Almost 15 years ago, the Broadway legend joined with Mary Tyler Moore to start Broadway Barks, a foundation that raises awareness about the plight of shelter dogs and the possibilities for adoption. Since then, not only has Peters shown up at the annual adoption event in Broadway's Shubert Alley, she has spent years actually picking up dogs from kill shelters and bringing them to safety at a shelter in Brooklyn. Now she also works online, identifying dogs that need to be helped, arranging transportation and sometimes hooking up well-known friends with dogs she thinks would be perfect for them.
"More than anybody I know, she's involved," says Judy Katz, a Bergen County resident and Peters' longtime publicist. "Someone will tell her about a dog and she'll go get it, she'll make phone calls." Peters will bring her other passion – performing – to Englewood for a concert on Thursday.
Kicking off a charity
Katz was there from the beginning of Broadway Barks, when Peters, who was starring in "Annie Get Your Gun" on Broadway, said at a meeting in Katz's office that she wanted to help shelter dogs. Over the years, Katz has been involved with the foundation and has seen the dedication of Peters and Moore and the impact of the program, especially the annual event.
At the bergenPAC show, pre-signed copies of Peters' two children's books, "Broadway Barks" and "Stella the Star," which are about her dogs Kramer and Stella, will be available in the lobby, with proceeds going to the charity. Peters came up with the stories herself and even wrote a song for each one. She doesn't have plans for a third, but maybe a few more flights and she'll get inspired.
"I write these songs and these books when I'm in an airplane, up in the sky," she says. "These things start coming out, it's bizarre."

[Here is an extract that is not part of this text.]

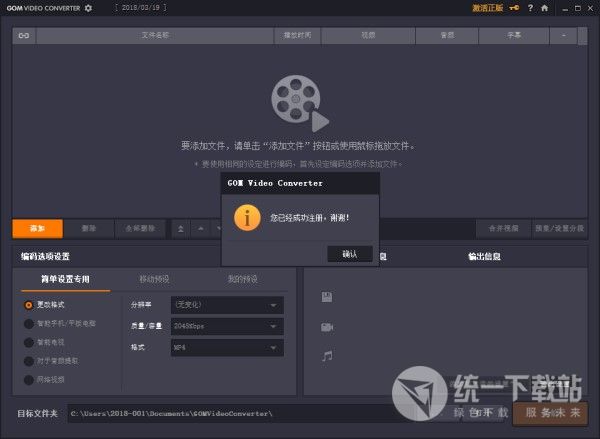Click the orange 添加 button
Screen dimensions: 600x439
coord(37,228)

The books are just a small part of her almost daily contribution to the charity. In addition to Broadway Barks, Peters is active in Broadway Cares/Equity Fights AIDS. In June, she received the Isabelle Stevenson Award at the Tony Awards for her charitable work.

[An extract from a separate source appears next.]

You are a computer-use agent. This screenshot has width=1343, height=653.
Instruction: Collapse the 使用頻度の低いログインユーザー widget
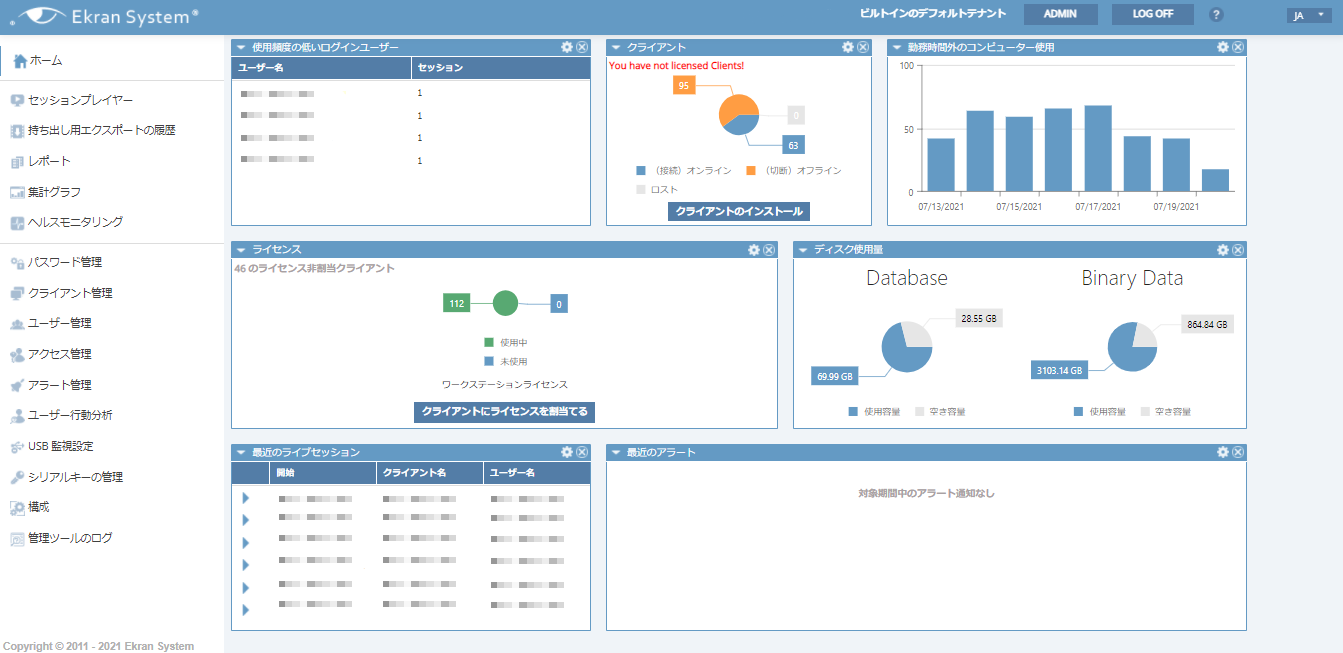pyautogui.click(x=241, y=47)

Taking a break from the eight-shows-a-week Broadway grind, Peters will also return to television's "Smash" this season.
"I go where the writing is great, whether it be onstage, in television or movies, the writing is very important to me," says Peters, who was not bothered by any leeway taken in "Smash" about creating a Broadway musical based on Marilyn Monroe's life.
"They take every dramatic thing that could happen within the context of putting on a show and put it all in every episode – [it's] heightened reality," says Peters. "We're not doing a documentary. It's about theater but it's a television show, and we have to write within the framework of a television show that you want to be successful."
At this week's concerts, fans can expect to hear a couple of songs from the Broadway show "Follies," Rodgers and Hammerstein's "Like a Dame" and "Some Enchanted Evening," along with "Fever," "When You Wish Upon a Star" and many more.
"I put songs in that I'm very connected to, and therefore, if I'm very connected, then the audience becomes connected to them," she says.
Peters does shows like the one at bergenPAC because she enjoys them.
"You get to choose what you want to sing and there's no fourth wall," she says. "We're there to entertain and have a good time and go on a musical journey, an emotional journey. I know I'm there to entertain, and that can cover many categories – something dramatic, something that makes you think, something that makes you laugh."